Isham was planning an audio recording workshop when I visited her at the residency studio, a space as large as the exhibition room with windows overlooking the sleepy Platte River. She noted interns had a subdued reaction to a project talking about “home,” so a field trip to record sounds of the city was in the works. Isham hopes student recordings can be soundscapes for her upcoming exhibition.

Since ArtLab interns research and produce their own art and presentations on topics that range from gun violence to climate change, and have worked with previous resident artists, Isham noted the interns pick up skills and directives quickly, making them valuable to her goal of building new work. In fact, students are paid minimum wage for their time on site. Galdin highlighted that many participating interns attend Title 1 schools and belong to families that need some financial contribution from their high school children, which prompted ArtLab to budget wages for the students. It is likely one reason the last round of applications had 57 students apply for 21 open spots. ArtLab plans to grow the cohort to 40 later this year. 

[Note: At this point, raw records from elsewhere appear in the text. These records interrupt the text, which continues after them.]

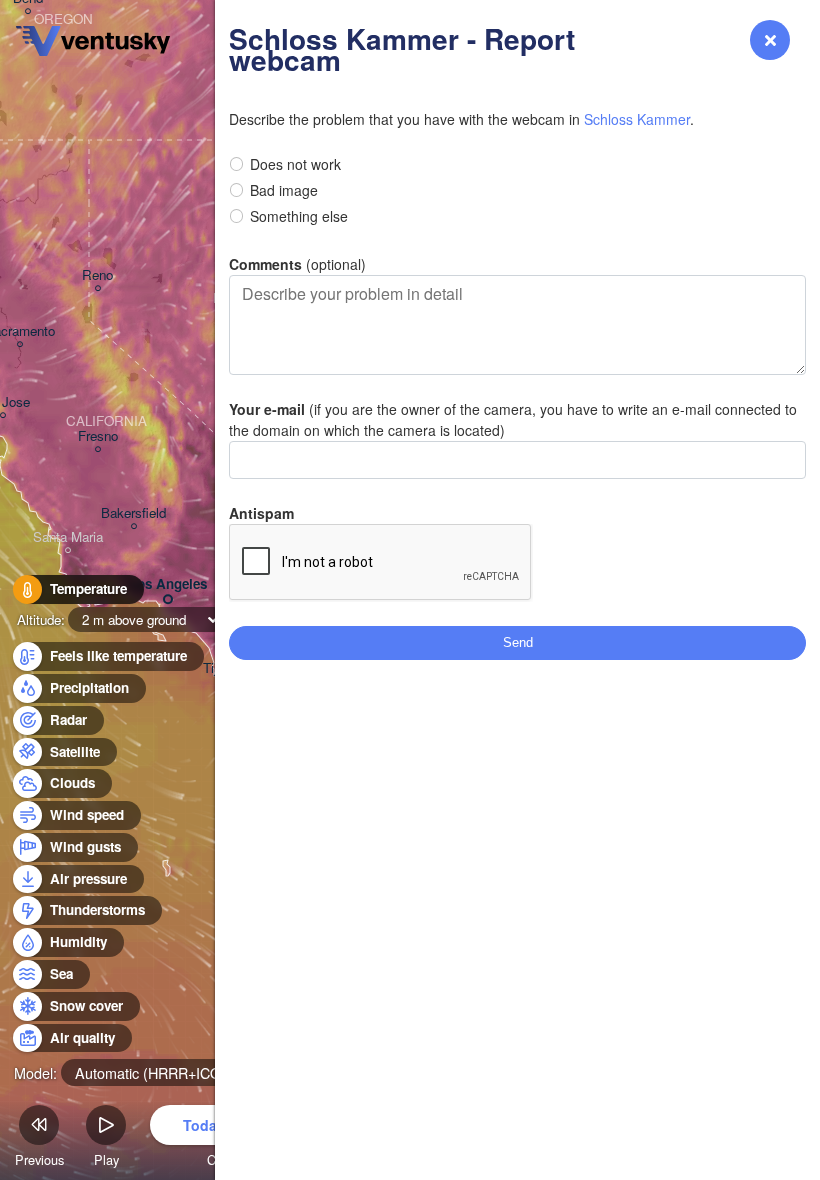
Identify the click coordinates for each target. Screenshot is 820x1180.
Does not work (295, 164)
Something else (299, 216)
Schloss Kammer (637, 119)
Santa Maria (68, 537)
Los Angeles (168, 584)
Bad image (284, 190)
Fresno (98, 436)
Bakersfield (133, 513)
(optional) (297, 264)
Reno (97, 275)
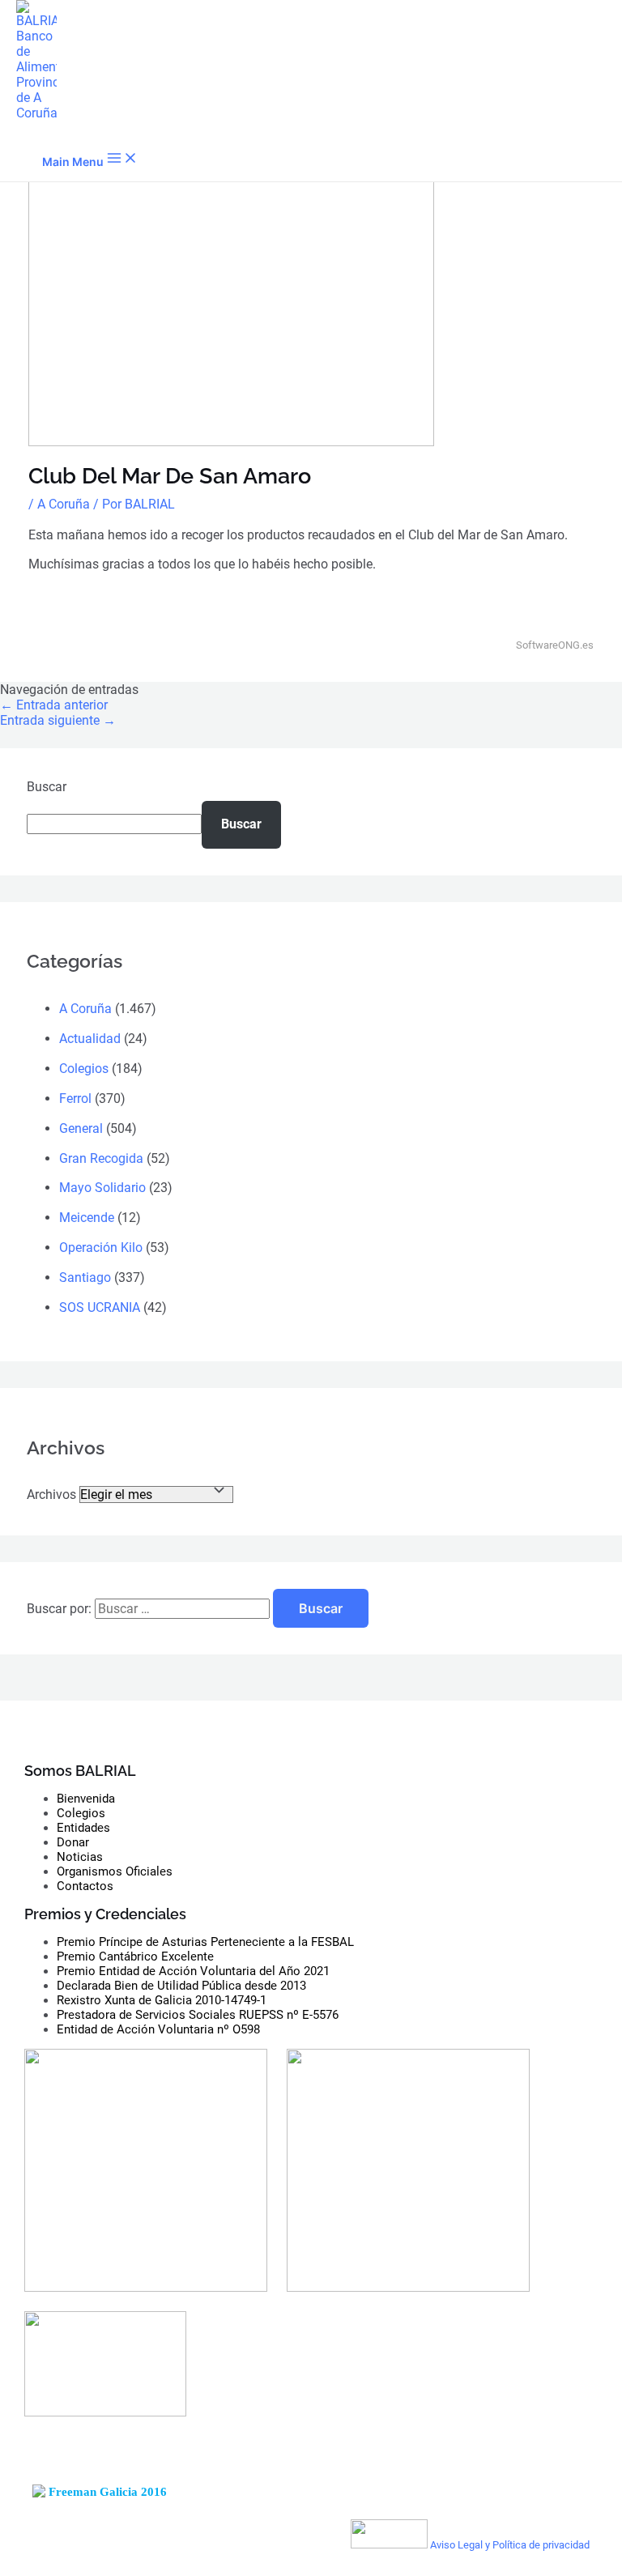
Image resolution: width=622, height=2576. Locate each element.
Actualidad (90, 1038)
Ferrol (75, 1098)
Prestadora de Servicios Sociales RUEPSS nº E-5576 (198, 2015)
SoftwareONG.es (555, 645)
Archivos (51, 1494)
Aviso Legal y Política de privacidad (510, 2545)
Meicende (86, 1217)
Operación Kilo (101, 1247)
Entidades (83, 1827)
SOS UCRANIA (99, 1307)
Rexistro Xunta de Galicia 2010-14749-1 (161, 2000)
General (81, 1128)
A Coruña (63, 504)
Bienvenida (86, 1798)
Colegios (84, 1068)
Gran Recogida (101, 1158)
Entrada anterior (54, 705)
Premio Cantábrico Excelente (135, 1956)
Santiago (85, 1277)
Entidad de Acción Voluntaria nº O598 (158, 2029)
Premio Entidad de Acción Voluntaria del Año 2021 (193, 1971)
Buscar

In addition to scaling in size, ArtLab interns can access the institution’s food pantry and expanded services, including mental health support. A contracted licensed therapist leads group discussions on social-emotional tools and offers resident artists and interns one-on-one sessions with costs covered by Platteforum. 

Annette Isham, “Venus: A Space to Hold” (2021), digital photography

Some American art residencies charge applicants for space or for the prestige of a name, and most residencies have an application process that would put a graduate school submission to shame. It is refreshing to see a creative residency work as hard for its community and artists as the artists and community work for it. “We are the megaphone, not the message,” Galdin said, quoting his predecessor McCarty. The announcement coming through the speakers is art residencies can be bolder than a cabin in the woods and a free drawing class for patrons.